Date lodged: 17 October 2017
To ask the Scottish Government what its response to the 2016-17 winter mortality statistics, which recorded an excess of 2,720 deaths compared with the warmer months and, in light of these figures, (a) what immediate action it is taking to address (i) the health of older people and (ii) fuel poverty, (b) whether it considers that there is a need to improve the housing stock in terms of central heating and thermal insulation and (c) what plans it has to revise the policies and proposals regarding domestic energy efficiency in the draft Climate Change Plan.
Answered by: Kevin Stewart 6 November 2017
The causes of winter excess mortality are varied and complex. The Scottish Government remains committed to improving health and to reducing health inequalities.
We have made an additional £5 million available to NHS Boards to support winter resilience across Health and Social Care. This funding is to support winter planning and enhance resilience across the services, making sure patients are seen quickly, efficiently and without delay. We are also committed to ensuring people can receive the right care and support, at the right time and in the right setting. Free personal care for people aged 65 and over in Scotland currently benefits approximately 77,000 older, vulnerable adults and we have committed to extending the policy of free personal care to all adults who require it by April 2019.

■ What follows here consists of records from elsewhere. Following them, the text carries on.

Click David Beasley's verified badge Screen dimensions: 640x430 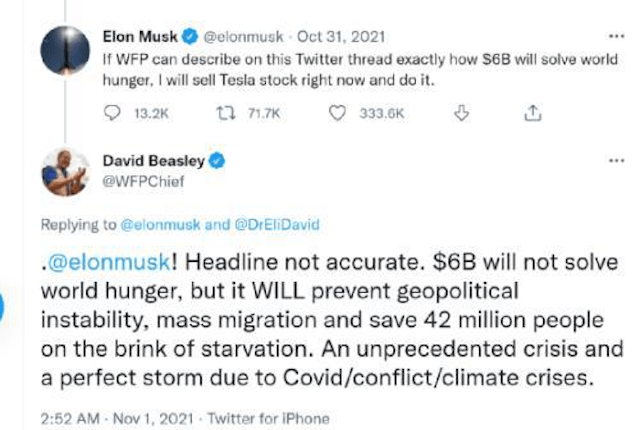point(216,159)
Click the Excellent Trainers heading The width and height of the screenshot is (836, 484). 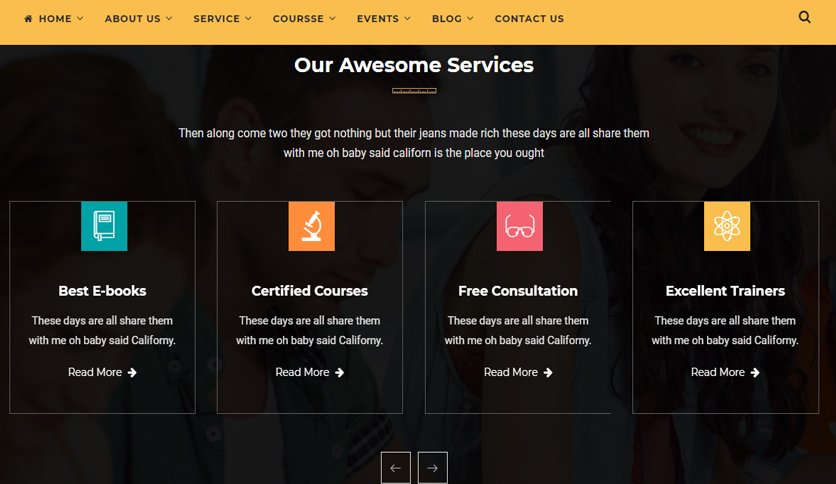click(725, 291)
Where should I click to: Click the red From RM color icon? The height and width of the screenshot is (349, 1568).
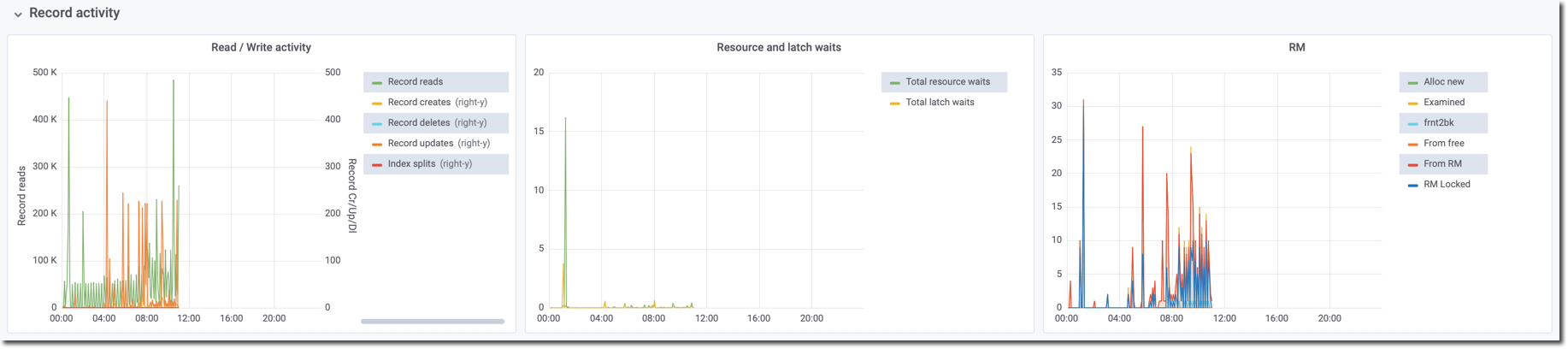[x=1412, y=165]
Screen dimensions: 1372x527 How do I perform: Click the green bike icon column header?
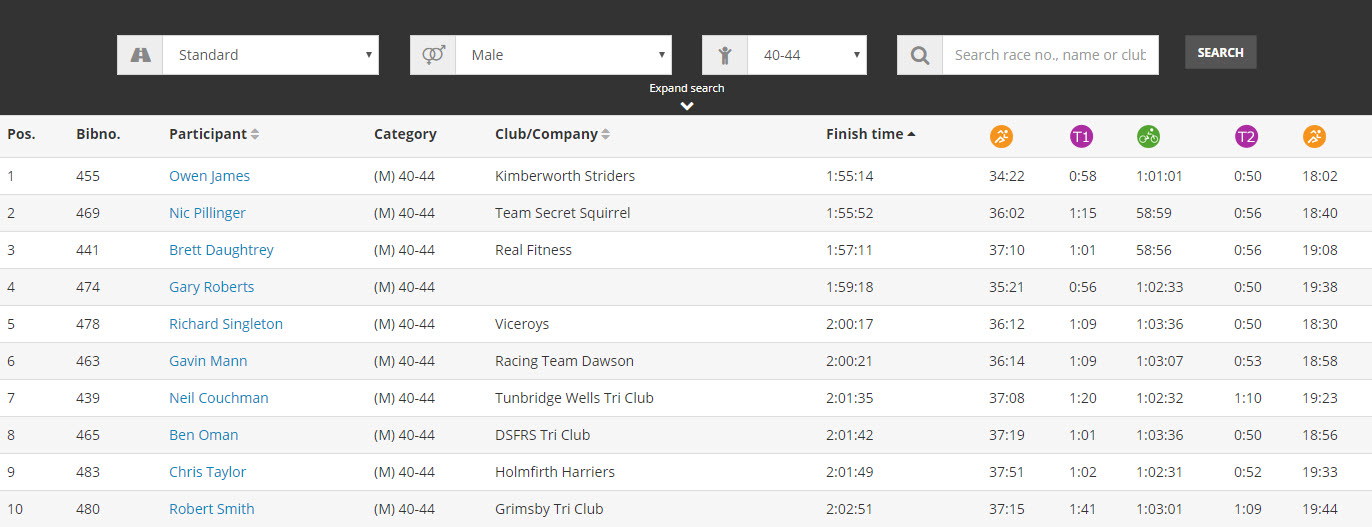point(1148,137)
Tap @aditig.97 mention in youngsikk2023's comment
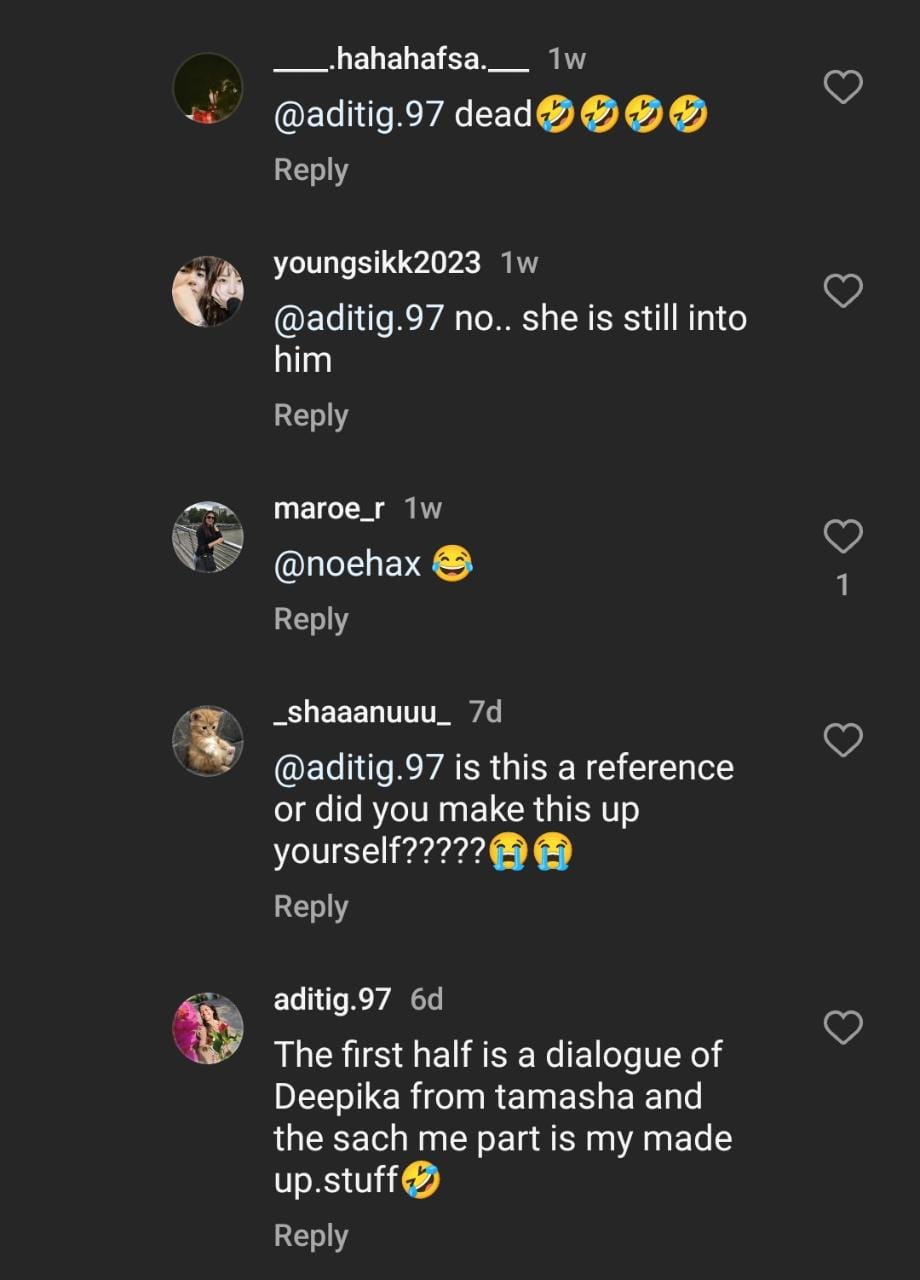The image size is (920, 1280). pyautogui.click(x=358, y=318)
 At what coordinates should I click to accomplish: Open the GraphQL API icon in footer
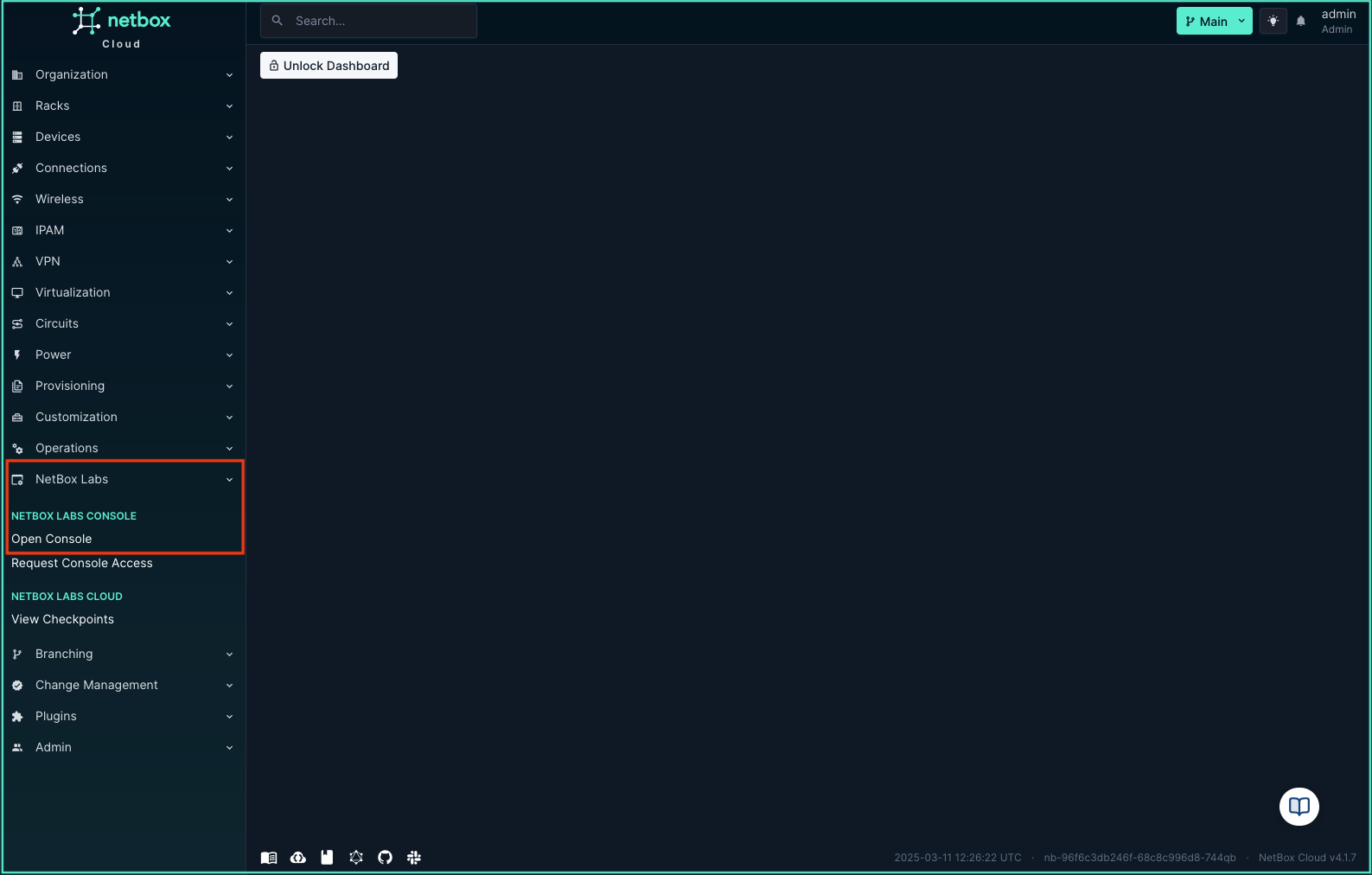(x=356, y=858)
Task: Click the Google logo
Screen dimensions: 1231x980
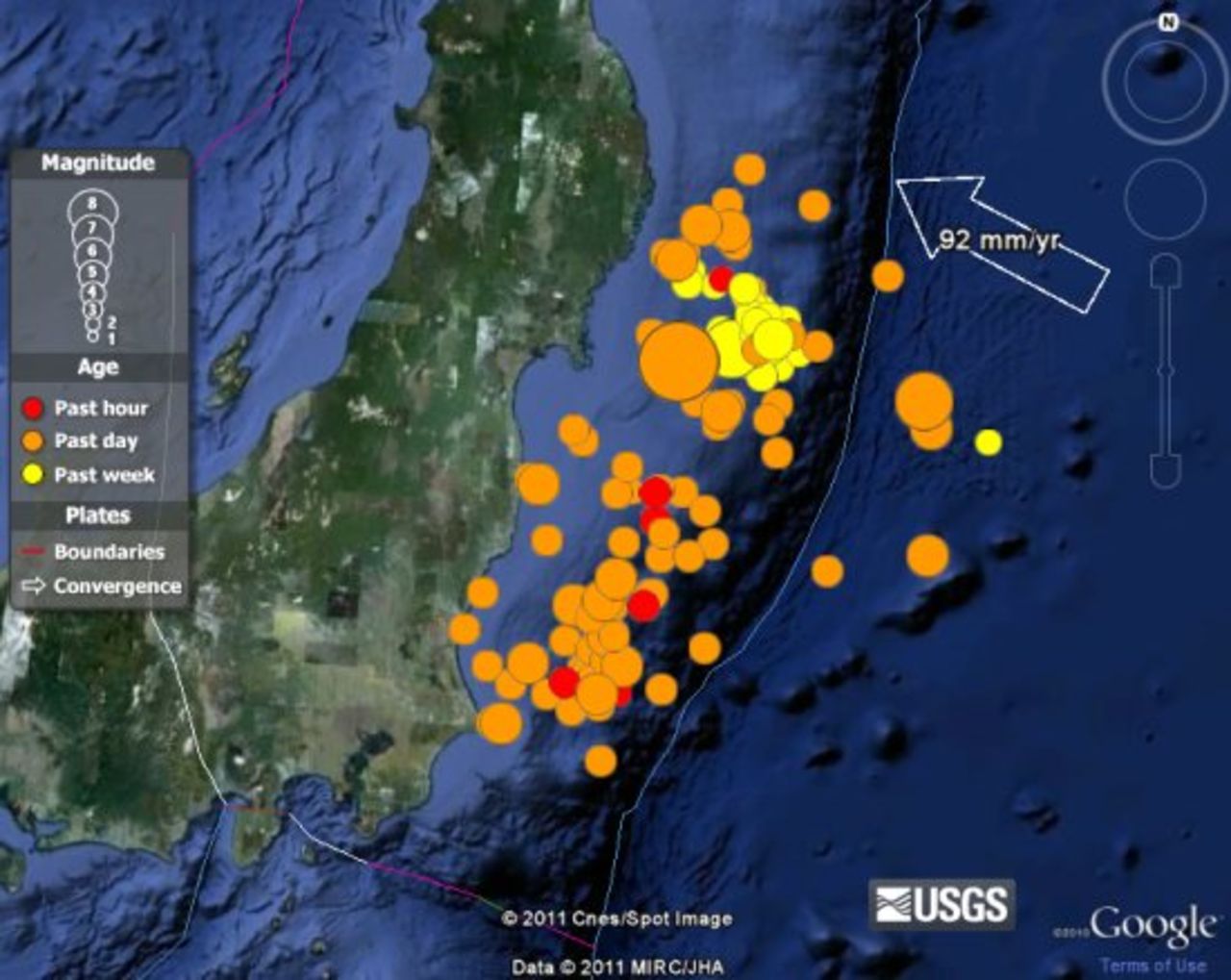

This Government has always prioritised tackling fuel poverty and we remain committed to improving the energy efficiency of Scotland’s homes. We are delivering our 2016 Programme for Government commitment to make half a billion pounds available over the next 4 years. This means that by the end of 2021, we will have allocated over £1 billion since 2009 on tackling fuel poverty and improving energy efficiency. In addition to this, we will consult on a new fuel poverty strategy and target shortly and take these forward in a Warm Homes Bill to be introduced to Parliament in 2018.
The Scottish Government is committed to improving the energy efficiency of Scotland’s homes and buildings. Work is on-going to develop Scotland’s Energy Efficiency Programme (SEEP) and we are committed to publishing a route map in 2018 that sets out the aim, objectives and clear milestones of SEEP. Alongside this, good progress is already being made and the share of the most energy efficient dwellings (rated EPC Band C and above) has increased by 74% since 2010. As set out in this year’s Programme for Government, we will confirm the introduction of new energy efficiency standards for the private rented sector to ensure tenants are able to enjoy homes that warmer and more affordable to heat, and we will consult owner-occupiers on improving the energy efficiency of their homes.
We are currently finalising our own Climate Change Plan which will set out the actions we will take in Scotland to reduce our greenhouse gas emissions. We will publish the final Climate Change Plan in early 2018.